### Tâches à réaliser:
A - Reprenez le passage du texte sur la journée des femmes allant de « Là où il y a » à « simple bon sens. », en y remplaçant « lasagnes » par « raviolis ».
B - Poursuivez le texte sur la journée des femmes après sa dernière phrase.

De la journée des femmes

« Les femmes n’ont pas tort du tout, quand elles refusent les reigles de vie, qui sont introduites au monde : d’autant que ce sont les hommes qui les ont faictes sans elles. » (Michel de Montaigne, Essais, III, 5)
 

La journée des femmes c’est un peu comme la journée des dupes. Ou l’ANPE. Un truc qui te fait croire qu’on s’occupe de ton problème, mais en même temps c’est pas non plus comme si c’était une vraie priorité. Déjà, si vraiment la question « des femmes » était importante, je ne vois pas pourquoi 1/365ème de l’année serait suffisant. Mais c’est vrai qu’il y a aussi une journée internationale de l’amitié (un bisou à Montaigne et la Boétie), une journée de l’hygiène des mains (si, si) (un bisou à Sartre), une journée de la société de l’information (un bisou à Guy Debord), une journée météorologique mondiale (un bisou à Jacques Kessler), une journée de la bisexualité (un bisou à Verlaine), une journée internationale de la montagne (un bisou à Frison-Roche) (tiens… que des hommes). Vive l’ONU. Heureusement pour finir il y a une journée mondiale de la santé mentale (un bisou à Freud). La morale est sauve.

Ah, il y a aussi une journée internationale de la femme rurale. Au cas où les pouffes de trottoir tireraient la couverture à elles. Pas de raison de donner la priorité aux talons de 12. La charrue et les bœufs y ont droit aussi. Et ajoutez dans le tas une journée mondiale de la ménopause. Les bouffées de chaleur et la sécheresse vaginale méritent une vraie mobilisation : tous dans la rue pour les abolir.

Là où il y a gros questionnement épistémologique, c’est pour savoir s’il s’agit de la journée internationale de la femme (version officielle ONU) ou de la journée internationale des droits des femmes (version du ministère français du Droit des Femmes, qui a besoin d’exister un peu et de faire le buzz) (une idée : de la viande de JUMENT dans les lasagnes Findus : scandale !). Reconnaissons qu’il semble plus logique de dédier une journée à des droits qu’à la Femme (femme, femme, femme, fais-nous voir le ciel) (ça serait un peu trop baudelairien). Qu’il est pénible, cependant, de judiciariser une idée qui devrait être de simple bon sens.

### Extrait des données:
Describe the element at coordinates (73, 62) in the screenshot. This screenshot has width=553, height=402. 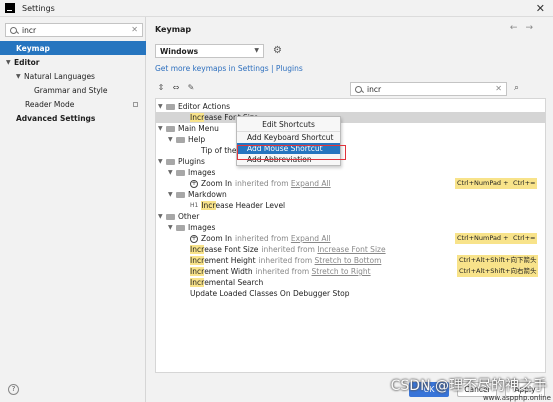
I see `sidebar-item-editor: ▼ Editor` at that location.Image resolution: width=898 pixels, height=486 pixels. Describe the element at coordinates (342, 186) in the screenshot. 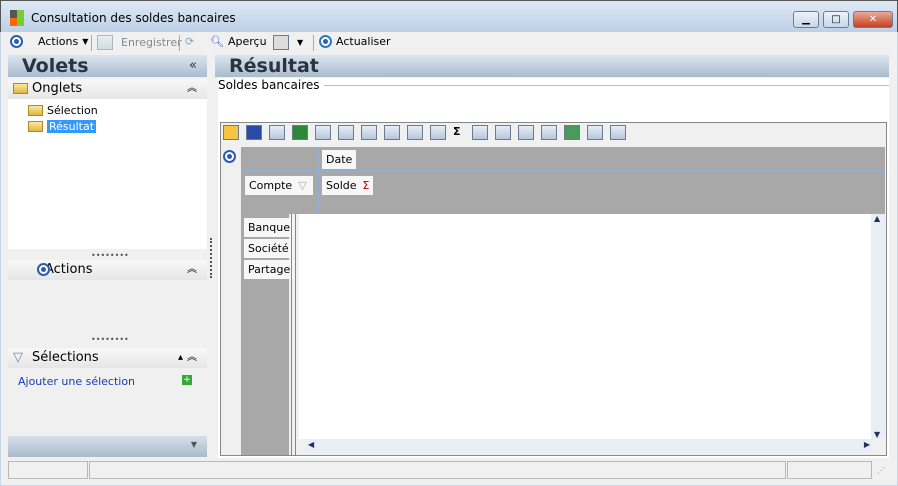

### Réponses par tâche:
A -
Là où il y a gros questionnement épistémologique, c’est pour savoir s’il s’agit de la journée internationale de la femme (version officielle ONU) ou de la journée internationale des droits des femmes (version du ministère français du Droit des Femmes, qui a besoin d’exister un peu et de faire le buzz) (une idée : de la viande de JUMENT dans les raviolis Findus : scandale !). Reconnaissons qu’il semble plus logique de dédier une journée à des droits qu’à la Femme (femme, femme, femme, fais-nous voir le ciel) (ça serait un peu trop baudelairien). Qu’il est pénible, cependant, de judiciariser une idée qui devrait être de simple bon sens.

B -
Ainsi, mes bons amis, mettons-nous bien d’accord : il n’y a PAS de droits des femmes, pour la bonne et simple raison qu’ils doivent juste être les mêmes que ceux des hommes. Les droits de tous, quoi. En ce qui concerne la maternité, qui est certes une légère différence entre les sexes, ok, mais c’est bien tout ce qui me vient à l’esprit. C’est fort aimable de nous consacrer une journée par an pour se rappeler qu’on se fait baiser par tous les trous rouler dans la farine et avec le sourire, la classe et l’élégance (rouge à lèvres Dior, veste Chanel, escarpins Louboutin, sac YSL, sois belle et ne pense pas).

reiser c est beau une femme

C’est vrai, quand tu es une femme tu dois en faire trois fois plus : être leur égale, avec le sourire, la classe et l’élégance. C’est pourquoi j’ai parfois tendance à penser que ce deuxième sexe que la société occidentale masculinisée nous impose est aussi une force, et que, oui, disons-le, nous sommes le beau sexe : nous, les femmes, sommes plus belles. Et je ne parle pas de rouge à lèvres.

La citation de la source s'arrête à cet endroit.